Nella tarda mattinata di ieri la notizia è rimbalzata velocemente su Twitter e sui quotidiani francesi e su quelli di tutto il mondo: il provinciale superiore dei missionari monfortiani, padre Olivier Maire, sessantenne, è stato assassinato a Saint-Laurent-sur-Sèvre dal quarantenne Emmanuel Abayisenga, rifugiato ruandese che era stato arrestato lo scorso luglio per aver appiccato il fuoco alla bellissima cattedrale dei Santi Pietro e Paolo di Nantes. L’uomo, reo confesso, era ospite della comunità del sacerdote da alcuni mesi, sotto sorveglianza giudiziaria.

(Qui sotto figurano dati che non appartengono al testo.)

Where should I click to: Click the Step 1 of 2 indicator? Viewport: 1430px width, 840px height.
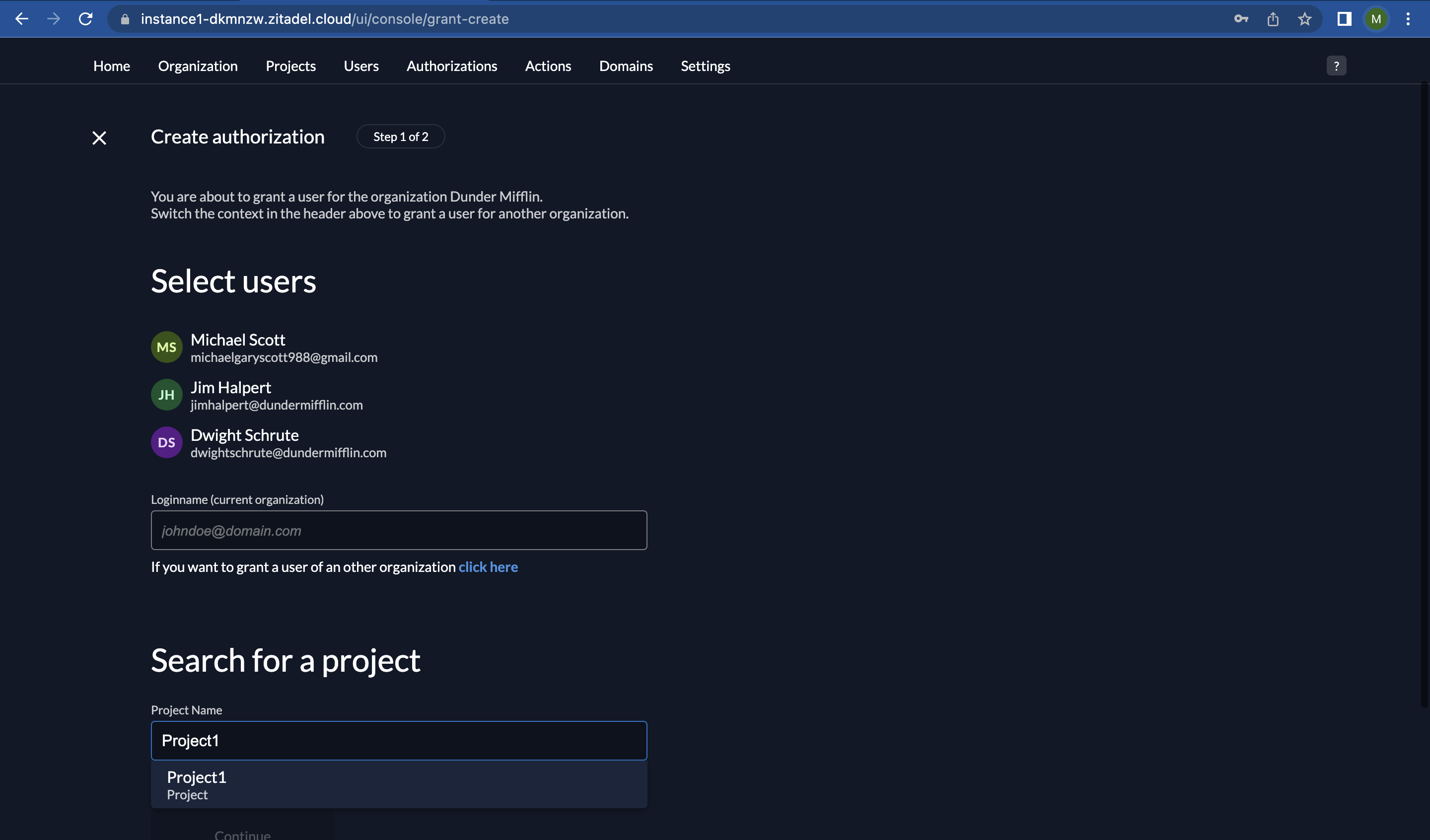[x=400, y=136]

I COMMENTI NEL MONDO DELLA POLITICA
Su Twitter, oramai organo indiscusso cui affidare i propri commenti in tema d’attualità, il Ministro degli interni francese, Gérard Darmanin, appena appresa la notizia ha subito commentato: «Tutto il mio sostegno ai cattolici del nostro Paese dopo il tragico assassinio di un sacerdote in Vandea. Vado lì». Cosa che aveva suscitato un batti e ribatti dai toni politici con una indignata Marine Le Pen («In Francia, quindi», ha twittato la presidente di Rassemblement National, «possiamo essere irregolari, bruciare la cattedrale di #Nantes, non essere mai espulsi, e ripetere uccidendo un prete»).

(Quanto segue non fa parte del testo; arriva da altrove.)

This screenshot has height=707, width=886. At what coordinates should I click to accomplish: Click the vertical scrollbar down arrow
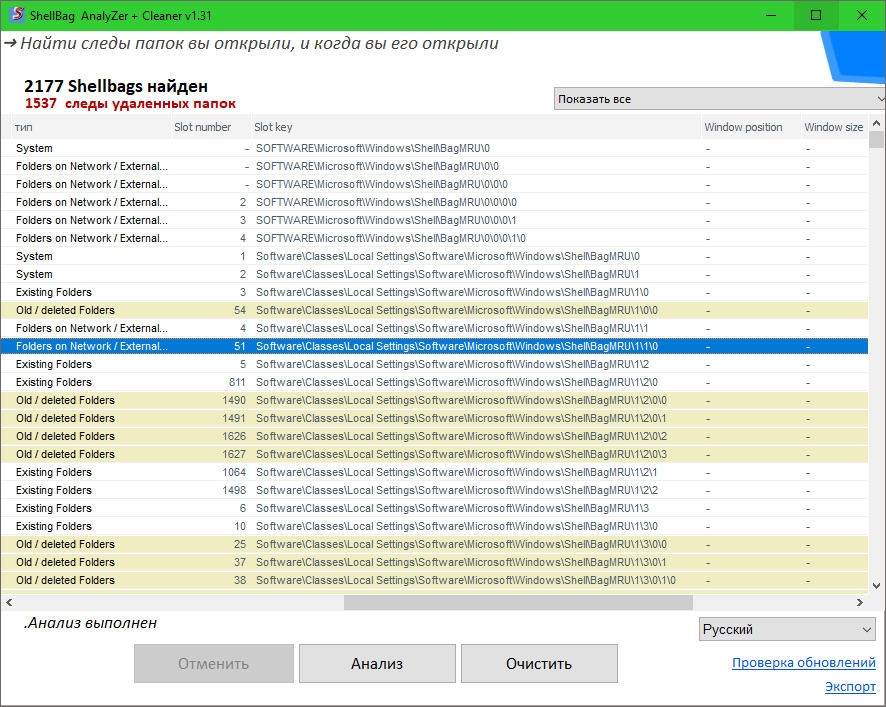pyautogui.click(x=877, y=585)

Sempre in ambito politico, Bruno Retailleau, senatore repubblicano e presidente del Consiglio regionale dei Paesi della Loira, ha affidato a Twitter il proprio pensiero commosso, innanzitutto da persona che conosceva personalmente padre Maire: «Voglio rendere omaggio a padre Olivier Maire, superiore dei monfortani assassinato da un criminale che alloggiava per carità. La sua morte testimonia la gentilezza di questo sacerdote che conoscevo bene e di cui avevo potuto apprezzare la profondità della fede. La sua morte è una grande perdita». Un tweet, questo, rilanciato dal presidente della Repubblica francese Emmanuel Macron, con l’aggiunta di un commento scritto a nome dell’interna Nazione: «Indossava generosità e amore per gli altri anche nei tratti del viso. A nome della Nazione, rendo omaggio a padre Olivier Maire. Un caro pensiero ai monfortani e a tutti i cattolici di Francia. Proteggere chi crede è una priorità».

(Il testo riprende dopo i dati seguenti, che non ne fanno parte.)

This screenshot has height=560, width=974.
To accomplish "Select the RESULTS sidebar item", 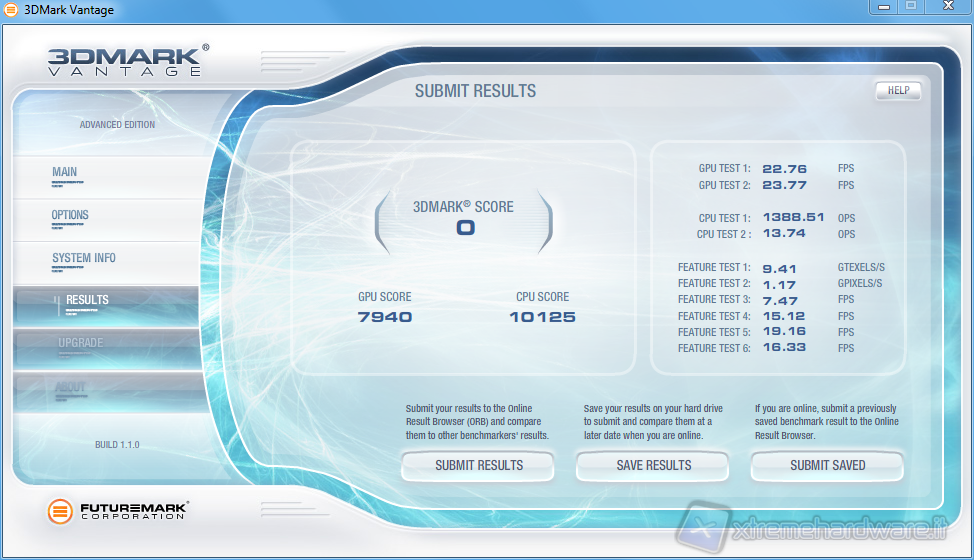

LE PAROLE DEL MONDO ECCLESIALE
Sul fronte ecclesiale, la Conferenza Episcopale di Francia e la Conferenza dei Religiosi e delle Religiose di Francia hanno subito emesso un Comunicato stampa nel quale «esprimono la loro immensa tristezza e timore» e «assicurano della loro preghiera i suoi [di padre Maire, ndR] genitori, i suoi parenti, i Missionari Monfortani, la comunità della basilica di Saint Louis-Marie Grignon de Montfort a Saint-Laurent-sur-Sèvres e tutta la grande famiglia religiosa monfortana».
Accanto a questo, fin dalle prime ore si è espresso Mons. François Jacolin, vescovo di Luçon, che ha affermato che padre Maire «è morto vittima della sua generosità, martire della carità». Un pensiero che è ricorso anche nel tweet del delegato episcopale all’informazione della diocesi di Rennes, Nicolas Guillou, che confermando l’identità dell’assassino ha ripetuto che il sacerdote è stato «vittima della sua generosità».
Commenti cui nelle ore se ne sono aggiunti ovviamente molti altri, tutti dello stesso tenore.
UNA RIFLESSIONE SOCIO-RELIGIOSA E SPIRITUALE
Di certo, a poco più di cinque anni dall’assassinio di padre Jacques Hamel, vero e proprio martire della fede ucciso in chiesa all’età di 85 anni, l’evento di ieri torna a scuotere la Francia, e con essa l’intera comunità internazionale. Di fronte a eventi come questi, tuttavia, è spesso facile lasciarsi muovere solamente sul piano emotivo. Invece la riflessione che è bene che sia mossa interessa anche, e soprattutto, un piano più profondo, di carattere socio-religioso e spirituale. Da un lato, infatti, è sempre più evidente che la questione inerente la pacifica convivenza tra persone di confessioni diverse, e in particolare islamici e cristiani, non può più essere elusa: va affrontata. Dall’altra, figure come quelle di padre Maire e padre Hamel fungono da richiamo per tutti i cattolici: con la loro testimonianza di vita, e con la loro morte, mostrano a tutti che vivere «con Cristo, in Cristo e per Cristo» non è solo una formula che siamo soliti ascoltare durante la Santa Messa, bensì può – e dovrebbe – diventare una realtà quotidiana per tutti i battezzati.